The Monster in the Machine: Magic, Medicine, and the Marvelous in the Time of the Scientific Revolution
Duke University Press, Oct 25, 2000 - History - 272 pages
The Monster in the Machine tracks the ways in which human beings were defined in contrast to supernatural and demonic creatures during the time of the Scientific Revolution. Zakiya Hanafi recreates scenes of Italian life and culture from the late sixteenth to the early eighteenth centuries to show how monsters were conceptualized at this particular locale and historical juncture—a period when the sacred was being supplanted by a secular, decidedly nonmagical way of looking at the world.

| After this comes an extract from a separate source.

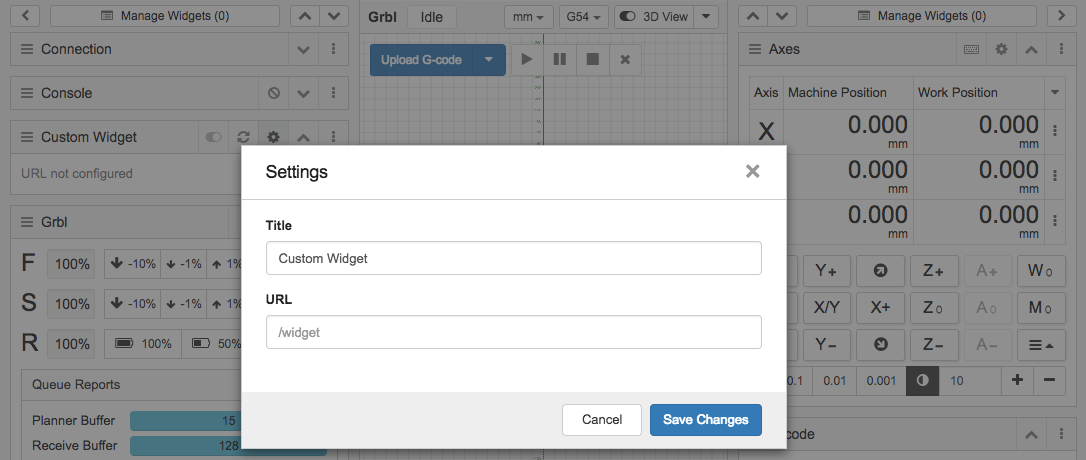Open the G54 coordinate system dropdown
The image size is (1086, 460).
coord(583,17)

Noting that the word “monster” is derived from the Latin for “omen” or “warning,” Hanafi explores the monster’s early identity as a portent or messenger from God. Although monsters have always been considered “whatever we are not,” they gradually were tranformed into mechanical devices when new discoveries in science and medicine revealed the mechanical nature of the human body. In analyzing the historical literature of monstrosity, magic, and museum collections, Hanafi uses contemporary theory and the philosophy of technology to illuminate the timeless significance of the monster theme. She elaborates the association between women and the monstrous in medical literature and sheds new light on the work of Vico—particularly his notion of the conatus—by relating it to Vico’s own health. By explicating obscure and fascinating texts from such disciplines as medicine and poetics, she invites the reader to the piazzas and pulpits of seventeenth-century Naples, where poets, courtiers, and Jesuit preachers used grotesque figures of speech to captivate audiences with their monstrous wit.
Drawing from a variety of texts from medicine, moral philosophy, and poetics, Hanafi’s guided tour through this baroque museum of ideas will interest readers in comparative literature, Italian literature, history of ideas, history of science, art history, poetics, women’s studies, and philosophy.